That was the whimsical part-the part that still looked at the stars and smiled at the possibilities out there beyond her reach, beyond her sight. It was the side of her that sent holiday and birthday cards to the man who had armed her and a handful of soldiers on Elysium. The part that was proud to have been the first person to salute Ensign Baird when she graduated OCS. That was the bright side of Shepard, the side that prompted her to want to join the service in the first place. The idealist that wanted to help, wanted to protect people, and wanted to make things safe.
Her hands pressed against the ceramic of the piece of armor in her hands as she stared at her own eyes, seeing the mix of darkness and light, reality and whimsy, that still somehow mixed in her soul. She rested her forehead against the helmet.
"This would be so much easier if he hadn't said anything. Just let me go on thinking it was all in my head. Fuck!" she grumbled quietly against the cool glazed coating.
This was one command situation she never experienced. Yes, she had subordinates and superiors ask her out more than once-even been picked up on by a guy in the middle of a firefight. But that was not what was happening with Alenko.
He had classified it. Special.
What the two of them were dancing around was not some fling. It was something that could find them faced with sanctions at the one end of the spectrum or an extreme version of the same separation her parents dealt with all her life on the other. She knew the regs. Partners cannot serve in the same chain of command. Hell, Shepard had doled out that regulation herself at one point in her career. Transferring an amazing demolitions tech out of her team a few years prior due to a serious relationship she started with another, more senior team member. Seniority seemed like the fairest way to address the issue at the time.

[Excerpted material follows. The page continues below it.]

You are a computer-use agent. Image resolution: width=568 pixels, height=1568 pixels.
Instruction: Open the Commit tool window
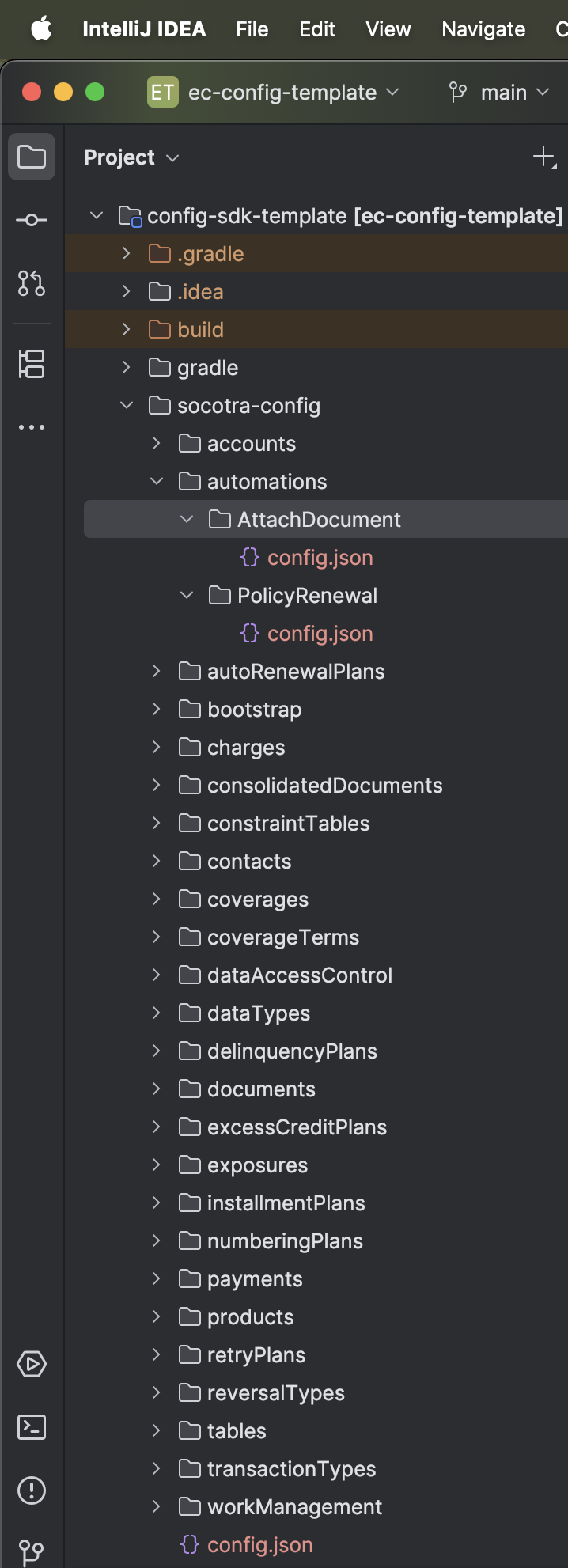click(32, 220)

The CO growled at her reflection. She quickly stood and launched her helmet across the room. The remnants of her biotics flickered over the surface of the brain bucket as it ricocheted off a side wall and rolled around for a moment before it came to a stop a few feet from the door. Nyx just stared at it. Right now, she did not care if the entire ship had overheard her little outburst.
And she knew someone had when the chime rang to announce someone at her door. "In," she said too quickly for anyone to be able to read the frustration in her voice.
/2/
Tali'Zorah scanned the room quickly. The helmet lay cracked and lolling slightly a few feet from the door, and she suspected that was the impetus for the ricochet that she heard when she exited the elevator. She noticed Kaidan's surprise at the noise and waved him off as she approached the commander's quarters. Judging from the look on the lieutenant's face, Shepard did not need him inquiring about whatever had just happened.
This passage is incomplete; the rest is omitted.